The inflation rate is expected to top 5,000% at an annual rate by year-end, if not before.


Naturally, in such a febrile atmosphere there are rumours of a possible coup d’etat. To some observers, the central bank governor appears one of the few people with the credibility to become president.


Belgium’s central bank may finally have drawn a line under the issue of profit distribution, after a recent ruling in Brussels. The case concerned the transfer to the treasury of capital gains on sales of gold carried out between 1996 and 2002. Minority shareholders opposed the transfer of the funds, claiming a right to a share of the gains. A commercial court in Brussels has now rejected the claim as without foundation.

The case could be brought because Belgium's central bank is a listed company, traded on Euronext. Half of its shares are traded freely and the state owns the other half.

This was the fifth case to be won by the bank in tussles over shareholders' rights.


Randall Kroszner, a governor at the Federal Reserve Board, has argued that International Monetary Fund interventions in some emerging market economies might create a reverse moral hazard that could lead to useful reforms. It is often said that the prospect of bailouts from institutions like the Fund encourages reckless policies. However, often "things got so tangled up" after the IMF gets involved in a country, that emerging-market countries "responded the opposite way" by developing large reserves and better fiscal discipline, in order to avoid going to the Fund at any cost. In this way the Fund might actually do some good – by mistake, as it were.


The growth of huge public sector funds and official wealth is a major development in international finance that all participants in today’s capital markets need to know about. Sovereign Wealth Management is the first book-length study of how vast and expanding pools of nationally-owned wealth is – and should be – invested. The book, edited by Jennifer Johnson-Calari of the World Bank and Malan Rietveld of Central Banking, features a world-class line-up of authoritative authors expressing their views on a topic on which, despite its increasing significance, very little has been written.

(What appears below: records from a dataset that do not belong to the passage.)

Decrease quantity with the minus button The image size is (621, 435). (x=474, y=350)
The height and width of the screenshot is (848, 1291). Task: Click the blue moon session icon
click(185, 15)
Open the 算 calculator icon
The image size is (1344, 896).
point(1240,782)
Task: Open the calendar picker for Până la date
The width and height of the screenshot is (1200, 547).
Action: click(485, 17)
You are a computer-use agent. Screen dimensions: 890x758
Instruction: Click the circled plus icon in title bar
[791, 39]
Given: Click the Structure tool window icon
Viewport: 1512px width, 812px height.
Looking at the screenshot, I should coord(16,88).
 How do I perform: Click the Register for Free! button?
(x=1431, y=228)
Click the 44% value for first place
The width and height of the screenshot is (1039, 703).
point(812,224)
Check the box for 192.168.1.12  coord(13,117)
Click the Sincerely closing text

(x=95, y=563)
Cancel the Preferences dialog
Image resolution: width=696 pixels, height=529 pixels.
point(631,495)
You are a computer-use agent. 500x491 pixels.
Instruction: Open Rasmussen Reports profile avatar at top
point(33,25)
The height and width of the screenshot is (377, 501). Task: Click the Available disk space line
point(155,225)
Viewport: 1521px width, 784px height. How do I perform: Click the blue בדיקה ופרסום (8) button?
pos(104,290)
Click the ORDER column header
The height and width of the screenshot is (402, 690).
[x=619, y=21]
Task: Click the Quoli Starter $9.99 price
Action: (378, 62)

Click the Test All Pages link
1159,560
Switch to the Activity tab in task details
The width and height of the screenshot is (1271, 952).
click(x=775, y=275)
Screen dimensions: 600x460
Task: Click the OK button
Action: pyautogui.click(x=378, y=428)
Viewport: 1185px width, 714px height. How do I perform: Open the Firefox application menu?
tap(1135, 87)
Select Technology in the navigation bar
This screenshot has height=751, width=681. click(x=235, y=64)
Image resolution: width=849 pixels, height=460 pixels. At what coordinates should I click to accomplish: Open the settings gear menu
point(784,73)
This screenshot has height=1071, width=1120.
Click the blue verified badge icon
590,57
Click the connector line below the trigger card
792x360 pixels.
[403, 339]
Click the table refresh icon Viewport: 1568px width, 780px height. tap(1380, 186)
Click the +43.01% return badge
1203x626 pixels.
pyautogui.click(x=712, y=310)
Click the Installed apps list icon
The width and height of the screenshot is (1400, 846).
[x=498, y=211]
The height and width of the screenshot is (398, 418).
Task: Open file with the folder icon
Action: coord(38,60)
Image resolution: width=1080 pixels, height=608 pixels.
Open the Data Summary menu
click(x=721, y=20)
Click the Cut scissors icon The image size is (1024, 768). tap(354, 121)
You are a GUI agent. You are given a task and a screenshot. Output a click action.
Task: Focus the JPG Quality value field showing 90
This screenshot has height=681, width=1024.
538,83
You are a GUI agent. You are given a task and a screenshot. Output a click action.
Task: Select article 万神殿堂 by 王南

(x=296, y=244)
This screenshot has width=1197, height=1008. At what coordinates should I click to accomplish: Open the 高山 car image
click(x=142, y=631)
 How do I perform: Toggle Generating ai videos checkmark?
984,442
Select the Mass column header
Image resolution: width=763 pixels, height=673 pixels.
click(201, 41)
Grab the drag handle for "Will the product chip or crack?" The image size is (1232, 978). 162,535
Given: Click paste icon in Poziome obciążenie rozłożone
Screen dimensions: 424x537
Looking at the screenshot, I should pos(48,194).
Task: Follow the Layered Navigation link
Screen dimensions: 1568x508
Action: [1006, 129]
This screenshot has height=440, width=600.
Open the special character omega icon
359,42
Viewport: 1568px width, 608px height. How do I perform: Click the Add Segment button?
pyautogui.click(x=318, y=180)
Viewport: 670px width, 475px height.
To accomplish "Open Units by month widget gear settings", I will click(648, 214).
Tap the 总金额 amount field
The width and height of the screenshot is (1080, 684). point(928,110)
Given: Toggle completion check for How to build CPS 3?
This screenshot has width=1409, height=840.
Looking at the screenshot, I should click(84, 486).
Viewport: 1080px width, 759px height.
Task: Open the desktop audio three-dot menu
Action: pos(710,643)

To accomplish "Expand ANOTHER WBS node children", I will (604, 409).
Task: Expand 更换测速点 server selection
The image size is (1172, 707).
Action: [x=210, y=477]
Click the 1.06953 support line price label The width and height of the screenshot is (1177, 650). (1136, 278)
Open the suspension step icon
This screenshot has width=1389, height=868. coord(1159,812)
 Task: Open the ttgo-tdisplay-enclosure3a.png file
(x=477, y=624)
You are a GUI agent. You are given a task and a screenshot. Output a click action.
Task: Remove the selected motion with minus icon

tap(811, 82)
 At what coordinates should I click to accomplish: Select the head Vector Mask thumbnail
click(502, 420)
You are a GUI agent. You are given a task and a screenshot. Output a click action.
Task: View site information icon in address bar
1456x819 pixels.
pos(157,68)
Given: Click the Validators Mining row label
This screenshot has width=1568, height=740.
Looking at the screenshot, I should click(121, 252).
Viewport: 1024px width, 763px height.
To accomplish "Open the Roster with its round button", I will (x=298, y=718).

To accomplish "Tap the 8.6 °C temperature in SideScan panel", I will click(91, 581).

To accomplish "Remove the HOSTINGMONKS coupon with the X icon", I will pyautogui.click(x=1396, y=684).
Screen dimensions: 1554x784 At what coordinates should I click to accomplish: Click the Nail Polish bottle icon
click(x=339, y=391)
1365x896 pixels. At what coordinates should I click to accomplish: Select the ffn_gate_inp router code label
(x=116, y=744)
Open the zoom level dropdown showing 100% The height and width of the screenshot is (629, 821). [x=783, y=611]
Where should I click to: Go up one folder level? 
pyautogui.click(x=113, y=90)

The book is the first to examine the key issues of sovereign wealth management in depth:

How are these funds managed?

What are their objectives, mandates, and their relationship with finance ministries on the one hand and the private sector on the other?

How could their asset allocation and risk frameworks change in future?

What will be the implications for financial markets?

Peter Fisher, former head of reserve management at the New York Fed, says:

“The insights of this extraordinary collection of experts, policymakers and practitioners have been brought together in this one volume for your benefit. You would do well to read their essays carefully, learn from their experience and heed their advice”.

Sovereign Wealth Management is now available for sale at


Does the venerable Alan Greenspan risk making a fool of himself by repeatedly making comments on the outlook for the US economy that upstage and differ from those of his successor, Ben Bernanke? Or may Bernanke on the contrary welcome such freelance interventions – which may give warnings, for example about recession risks, that the current chairman would like to make in public but can’t? Is Ben embarrassed, or is it good clean fun?

Certainly it is hard to think of any other leading economy where an immediate past governor of a central bank would feel free to make public comments on such sensitive topics (on reflection, perhaps “free” is not quite the word for Alan, see following note). One cannot imagine Eddie George going head to head with Mervyn King or the Monetary Policy Committee, can one? In Japan it would be unthinkable, as surely in the ECB too.

But America, as ever, is another world. Funny place.


Talking of Geenspan, Newsmakers hears from reliable sources that he asked for a fee of $200,000 for participating by video link at a conference in Beijing. When they objected that China is a poor developing economy, he reduced his ask to $150,000.